Print all of the records below line for line, without changing anything.

(Records for locating displayed items)
——
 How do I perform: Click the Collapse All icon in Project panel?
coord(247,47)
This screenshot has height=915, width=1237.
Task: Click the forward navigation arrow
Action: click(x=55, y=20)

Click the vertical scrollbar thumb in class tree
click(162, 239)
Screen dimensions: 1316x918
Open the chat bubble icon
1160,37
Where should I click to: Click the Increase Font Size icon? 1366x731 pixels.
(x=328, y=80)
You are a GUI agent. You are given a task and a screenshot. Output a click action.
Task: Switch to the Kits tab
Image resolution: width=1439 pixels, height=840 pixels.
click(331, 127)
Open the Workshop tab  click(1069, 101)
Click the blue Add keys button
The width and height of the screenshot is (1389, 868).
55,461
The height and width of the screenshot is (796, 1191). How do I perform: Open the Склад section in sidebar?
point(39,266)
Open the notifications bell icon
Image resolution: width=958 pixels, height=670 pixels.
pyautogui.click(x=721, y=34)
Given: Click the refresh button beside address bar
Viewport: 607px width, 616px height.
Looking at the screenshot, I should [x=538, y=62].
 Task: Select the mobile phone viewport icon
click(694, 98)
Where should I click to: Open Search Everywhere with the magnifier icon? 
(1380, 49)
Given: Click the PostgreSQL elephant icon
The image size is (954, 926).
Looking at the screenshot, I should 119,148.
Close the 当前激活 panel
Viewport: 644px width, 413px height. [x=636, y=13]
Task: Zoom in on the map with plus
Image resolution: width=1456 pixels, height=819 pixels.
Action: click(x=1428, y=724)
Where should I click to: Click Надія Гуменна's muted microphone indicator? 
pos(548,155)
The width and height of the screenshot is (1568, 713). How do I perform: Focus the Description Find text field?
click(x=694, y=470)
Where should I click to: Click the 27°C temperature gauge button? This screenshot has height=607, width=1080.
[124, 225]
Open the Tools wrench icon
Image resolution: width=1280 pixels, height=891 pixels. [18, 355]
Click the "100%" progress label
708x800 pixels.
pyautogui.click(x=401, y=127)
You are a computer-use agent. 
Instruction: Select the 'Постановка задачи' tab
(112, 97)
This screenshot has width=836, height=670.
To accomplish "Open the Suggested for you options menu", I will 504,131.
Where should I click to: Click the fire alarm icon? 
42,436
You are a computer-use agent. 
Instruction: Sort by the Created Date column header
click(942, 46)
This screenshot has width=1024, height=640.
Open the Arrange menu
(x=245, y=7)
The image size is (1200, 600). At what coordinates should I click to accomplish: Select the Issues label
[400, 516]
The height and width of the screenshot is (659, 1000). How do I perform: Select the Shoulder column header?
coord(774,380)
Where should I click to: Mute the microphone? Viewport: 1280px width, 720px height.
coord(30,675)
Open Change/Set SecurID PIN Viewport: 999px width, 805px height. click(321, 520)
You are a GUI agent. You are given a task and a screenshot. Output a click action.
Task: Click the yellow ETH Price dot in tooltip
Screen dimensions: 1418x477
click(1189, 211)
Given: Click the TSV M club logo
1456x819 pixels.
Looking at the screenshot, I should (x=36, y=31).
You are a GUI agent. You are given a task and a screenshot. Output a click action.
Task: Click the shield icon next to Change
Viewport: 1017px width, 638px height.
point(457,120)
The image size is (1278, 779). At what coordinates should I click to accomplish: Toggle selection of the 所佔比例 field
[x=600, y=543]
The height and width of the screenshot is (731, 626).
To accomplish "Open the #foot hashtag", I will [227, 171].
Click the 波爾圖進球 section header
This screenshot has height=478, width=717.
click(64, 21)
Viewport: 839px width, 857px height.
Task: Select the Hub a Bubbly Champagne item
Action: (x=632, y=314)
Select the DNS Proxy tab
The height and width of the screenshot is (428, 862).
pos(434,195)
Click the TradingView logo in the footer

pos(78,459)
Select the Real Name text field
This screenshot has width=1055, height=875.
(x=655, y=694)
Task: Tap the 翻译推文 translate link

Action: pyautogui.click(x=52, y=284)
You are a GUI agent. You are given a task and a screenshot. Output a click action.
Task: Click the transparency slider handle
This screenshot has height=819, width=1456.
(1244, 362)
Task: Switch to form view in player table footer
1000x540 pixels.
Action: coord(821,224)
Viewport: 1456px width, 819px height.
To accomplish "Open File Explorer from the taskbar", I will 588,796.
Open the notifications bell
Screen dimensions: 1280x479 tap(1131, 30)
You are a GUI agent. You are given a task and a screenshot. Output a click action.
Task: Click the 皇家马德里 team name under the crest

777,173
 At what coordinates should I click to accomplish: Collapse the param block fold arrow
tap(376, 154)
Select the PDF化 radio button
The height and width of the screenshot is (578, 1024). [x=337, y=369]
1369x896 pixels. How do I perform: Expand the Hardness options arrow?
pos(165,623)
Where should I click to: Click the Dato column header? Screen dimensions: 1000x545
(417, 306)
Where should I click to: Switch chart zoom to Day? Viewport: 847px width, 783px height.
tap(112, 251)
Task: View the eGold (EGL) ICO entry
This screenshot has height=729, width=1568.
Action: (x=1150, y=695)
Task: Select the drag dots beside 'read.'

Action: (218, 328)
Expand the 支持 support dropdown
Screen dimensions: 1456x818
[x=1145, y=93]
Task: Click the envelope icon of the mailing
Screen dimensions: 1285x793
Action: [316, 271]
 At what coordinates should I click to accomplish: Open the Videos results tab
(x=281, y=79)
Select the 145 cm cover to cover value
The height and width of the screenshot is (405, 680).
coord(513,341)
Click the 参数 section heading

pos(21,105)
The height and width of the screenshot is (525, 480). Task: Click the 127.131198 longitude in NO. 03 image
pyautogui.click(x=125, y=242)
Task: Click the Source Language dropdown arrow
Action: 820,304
——
● Task output:
 How do I perform: Click the Collapse All icon in Project panel?
coord(247,47)
This screenshot has height=915, width=1237.
Task: Click the forward navigation arrow
Action: click(x=55, y=20)

Click the vertical scrollbar thumb in class tree
click(162, 239)
Screen dimensions: 1316x918
Open the chat bubble icon
1160,37
Where should I click to: Click the Increase Font Size icon? 1366x731 pixels.
(x=328, y=80)
You are a GUI agent. You are given a task and a screenshot. Output a click action.
Task: Switch to the Kits tab
Image resolution: width=1439 pixels, height=840 pixels.
click(331, 127)
Open the Workshop tab  click(1069, 101)
Click the blue Add keys button
The width and height of the screenshot is (1389, 868).
55,461
The height and width of the screenshot is (796, 1191). How do I perform: Open the Склад section in sidebar?
point(39,266)
Open the notifications bell icon
Image resolution: width=958 pixels, height=670 pixels.
pyautogui.click(x=721, y=34)
Given: Click the refresh button beside address bar
Viewport: 607px width, 616px height.
Looking at the screenshot, I should [x=538, y=62].
 Task: Select the mobile phone viewport icon
click(694, 98)
Where should I click to: Open Search Everywhere with the magnifier icon? 
(1380, 49)
Given: Click the PostgreSQL elephant icon
The image size is (954, 926).
Looking at the screenshot, I should 119,148.
Close the 当前激活 panel
Viewport: 644px width, 413px height. [x=636, y=13]
Task: Zoom in on the map with plus
Image resolution: width=1456 pixels, height=819 pixels.
Action: click(x=1428, y=724)
Where should I click to: Click Надія Гуменна's muted microphone indicator? 
pos(548,155)
The width and height of the screenshot is (1568, 713). How do I perform: Focus the Description Find text field?
click(x=694, y=470)
Where should I click to: Click the 27°C temperature gauge button? This screenshot has height=607, width=1080.
[124, 225]
Open the Tools wrench icon
Image resolution: width=1280 pixels, height=891 pixels. [18, 355]
Click the "100%" progress label
708x800 pixels.
pyautogui.click(x=401, y=127)
You are a computer-use agent. 
Instruction: Select the 'Постановка задачи' tab
(112, 97)
This screenshot has width=836, height=670.
To accomplish "Open the Suggested for you options menu", I will 504,131.
Where should I click to: Click the fire alarm icon? 
42,436
You are a computer-use agent. 
Instruction: Sort by the Created Date column header
click(942, 46)
This screenshot has width=1024, height=640.
Open the Arrange menu
(x=245, y=7)
The image size is (1200, 600). At what coordinates should I click to accomplish: Select the Issues label
[400, 516]
The height and width of the screenshot is (659, 1000). How do I perform: Select the Shoulder column header?
coord(774,380)
Where should I click to: Mute the microphone? Viewport: 1280px width, 720px height.
coord(30,675)
Open Change/Set SecurID PIN Viewport: 999px width, 805px height. click(321, 520)
You are a GUI agent. You are given a task and a screenshot. Output a click action.
Task: Click the yellow ETH Price dot in tooltip
Screen dimensions: 1418x477
click(1189, 211)
Given: Click the TSV M club logo
1456x819 pixels.
Looking at the screenshot, I should (x=36, y=31).
You are a GUI agent. You are given a task and a screenshot. Output a click action.
Task: Click the shield icon next to Change
Viewport: 1017px width, 638px height.
point(457,120)
The image size is (1278, 779). At what coordinates should I click to accomplish: Toggle selection of the 所佔比例 field
[x=600, y=543]
The height and width of the screenshot is (731, 626).
To accomplish "Open the #foot hashtag", I will [227, 171].
Click the 波爾圖進球 section header
This screenshot has height=478, width=717.
click(64, 21)
Viewport: 839px width, 857px height.
Task: Select the Hub a Bubbly Champagne item
Action: (x=632, y=314)
Select the DNS Proxy tab
The height and width of the screenshot is (428, 862).
pos(434,195)
Click the TradingView logo in the footer

pos(78,459)
Select the Real Name text field
This screenshot has width=1055, height=875.
(x=655, y=694)
Task: Tap the 翻译推文 translate link

Action: pyautogui.click(x=52, y=284)
You are a GUI agent. You are given a task and a screenshot. Output a click action.
Task: Click the transparency slider handle
This screenshot has height=819, width=1456.
(1244, 362)
Task: Switch to form view in player table footer
1000x540 pixels.
Action: coord(821,224)
Viewport: 1456px width, 819px height.
To accomplish "Open File Explorer from the taskbar", I will 588,796.
Open the notifications bell
Screen dimensions: 1280x479 tap(1131, 30)
You are a GUI agent. You are given a task and a screenshot. Output a click action.
Task: Click the 皇家马德里 team name under the crest

777,173
 At what coordinates should I click to accomplish: Collapse the param block fold arrow
tap(376, 154)
Select the PDF化 radio button
The height and width of the screenshot is (578, 1024). [x=337, y=369]
1369x896 pixels. How do I perform: Expand the Hardness options arrow?
pos(165,623)
Where should I click to: Click the Dato column header? Screen dimensions: 1000x545
(417, 306)
Where should I click to: Switch chart zoom to Day? Viewport: 847px width, 783px height.
tap(112, 251)
Task: View the eGold (EGL) ICO entry
This screenshot has height=729, width=1568.
Action: (x=1150, y=695)
Task: Select the drag dots beside 'read.'

Action: (218, 328)
Expand the 支持 support dropdown
Screen dimensions: 1456x818
[x=1145, y=93]
Task: Click the envelope icon of the mailing
Screen dimensions: 1285x793
Action: [316, 271]
 At what coordinates should I click to accomplish: Open the Videos results tab
(x=281, y=79)
Select the 145 cm cover to cover value
The height and width of the screenshot is (405, 680).
coord(513,341)
Click the 参数 section heading

pos(21,105)
The height and width of the screenshot is (525, 480). Task: Click the 127.131198 longitude in NO. 03 image
pyautogui.click(x=125, y=242)
Task: Click the Source Language dropdown arrow
Action: 820,304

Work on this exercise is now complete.